How Versioning Works
When S3 versioning is enabled, every PUT operation creates a new version of the object instead of overwriting it. Each version has a unique version ID.
s3://rat/ecommerce/pipelines/silver/clean_orders/pipeline.sql
├── Version vId-3 (current) ← HEAD
├── Version vId-2 (previous)
└── Version vId-1 (oldest)Pipeline Publishing
When a pipeline is “published” in the portal, ratd snapshots the S3 version IDs of all pipeline files:
{
"pipeline.sql": "vId-3",
"config.yaml": "vId-2",
"tests/quality/no_nulls.sql": "vId-1"
}This snapshot is stored in the pipeline_versions table and the published_versions JSONB column on the pipeline.
Pipeline Rollback
Rolling back to a previous version means re-pinning the published version IDs to an earlier snapshot. The S3 objects themselves are never deleted (they are non-current versions).

**GIVEN EXERCISE 1**.
Translate this sentence from the S3 versioning text into Spanish: "When S3 versioning is enabled, every PUT operation creates a new version of the object instead of overwriting it."
**GIVEN EXERCISE 2**.
Write what comes next in the text about S3 versioning and pipeline rollback, picking up after its last sentence.

**DATA LISTING**.
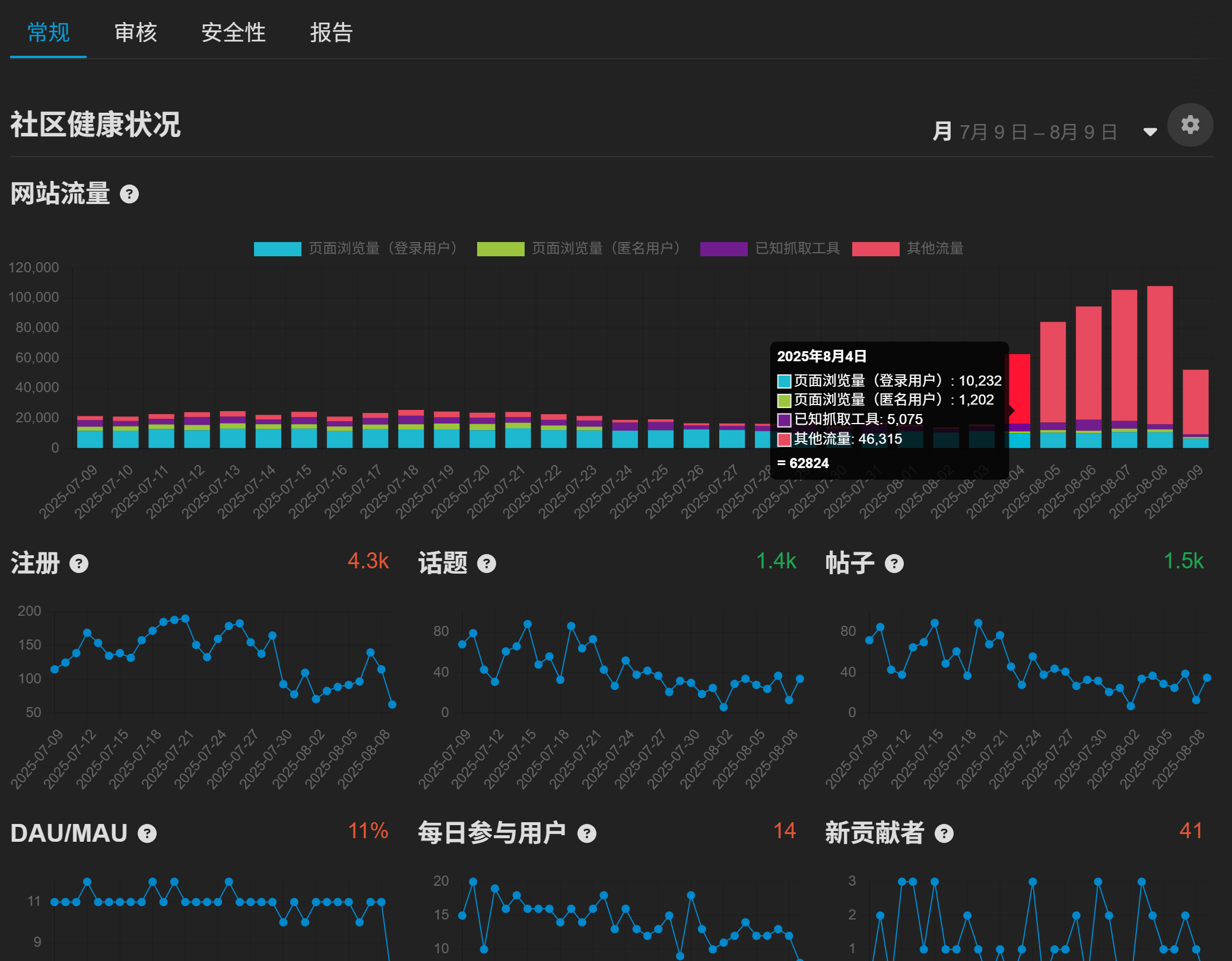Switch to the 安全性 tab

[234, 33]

--

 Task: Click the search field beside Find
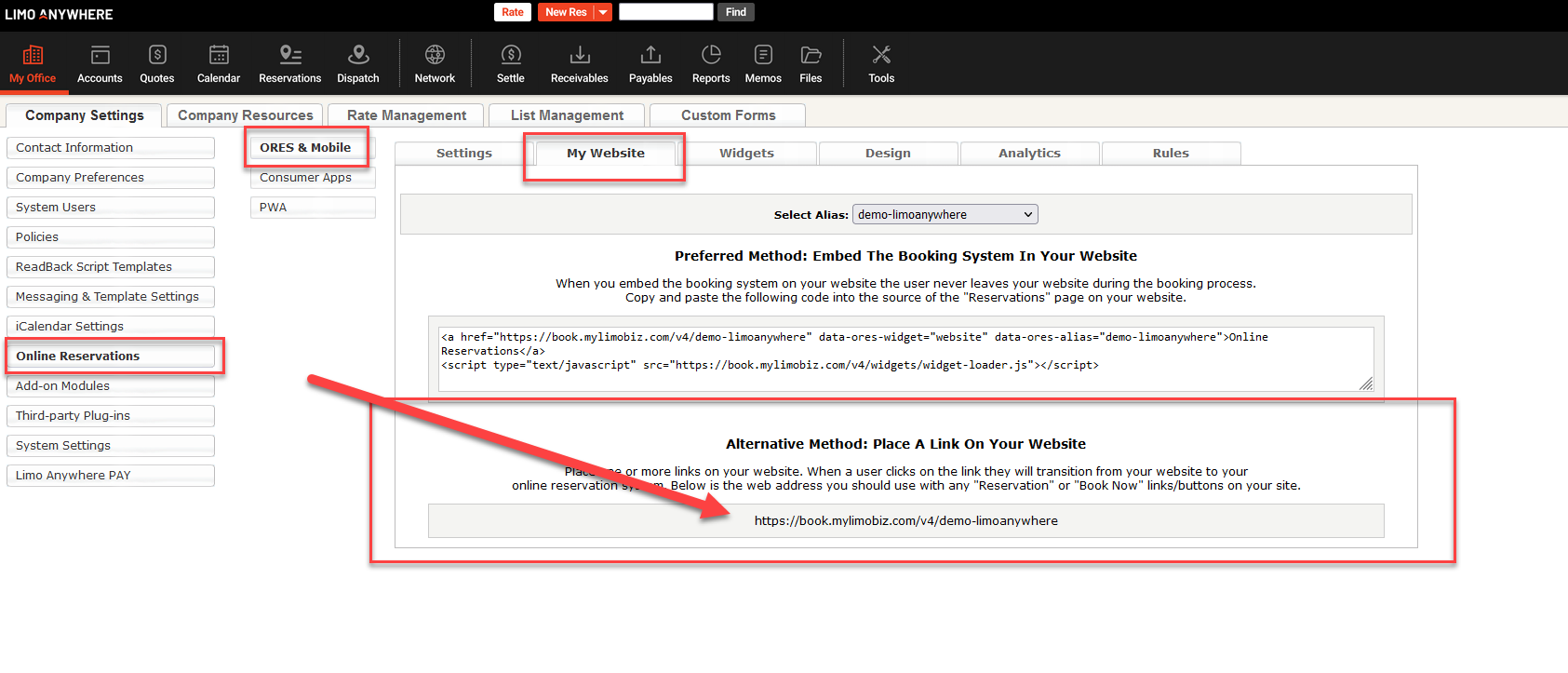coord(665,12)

...

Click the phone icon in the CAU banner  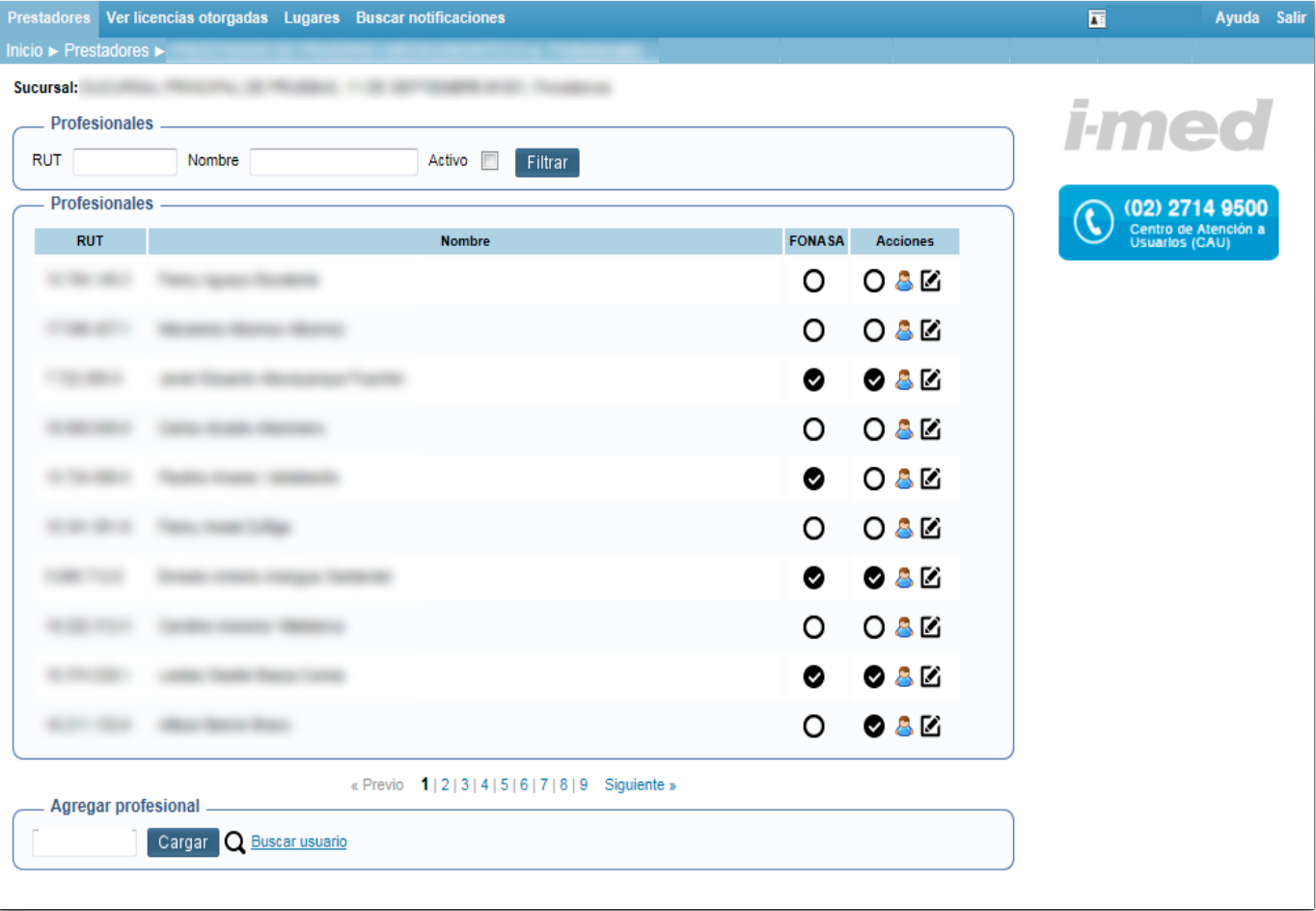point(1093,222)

**EXERCISE RESPONSE 1**.
Cuando el control de versiones de S3 está habilitado, cada operación PUT crea una nueva versión del objeto en lugar de sobrescribirlo.

**EXERCISE RESPONSE 2**.
Lifecycle Policy
Non-current S3 versions expire after 7 days (configured by the minio-init container). This means:
- Published pipeline versions are preserved as long as the version entry exists
- Unpublished edits (drafts) keep their history for 7 days
- After 7 days, old non-current versions are garbage collected
The 7-day lifecycle policy means that rollback to a version older than 7 days may fail if the S3 version has been garbage collected. For critical pipelines, consider shorter publish cycles or extending the lifecycle policy.
File Size Considerations
| File Type | Typical Size | Notes |
|---|---|---|
| pipeline.sql | 0.1 - 10 KB | Small text files |
| pipeline.py | 0.5 - 50 KB | Small Python scripts |
| config.yaml | 0.1 - 1 KB | Minimal configuration |
| Quality test SQL | 0.1 - 5 KB | Short SQL queries |
| Landing zone CSV | 1 KB - 1 GB | User-uploaded data |
| Landing zone Parquet | 1 KB - 500 MB | Compressed data |
| Iceberg data (Parquet) | 10 MB - 500 MB per file | Row-group based |
| Iceberg metadata | 1 KB - 100 KB | JSON + Avro |
Storage Growth
The primary storage consumers are:
- Iceberg data files --- grows with each pipeline run (especially append_only strategies)
- Landing zone files --- grows with user uploads (mitigated by archival + purge)
- S3 version history --- grows with each edit (mitigated by 7-day lifecycle)
The reaper helps manage growth by:
- Purging processed landing zone files
- Iceberg snapshot expiration (configurable
iceberg_snapshot_max_age_days) - Iceberg orphan file cleanup (configurable
iceberg_orphan_file_max_age_days)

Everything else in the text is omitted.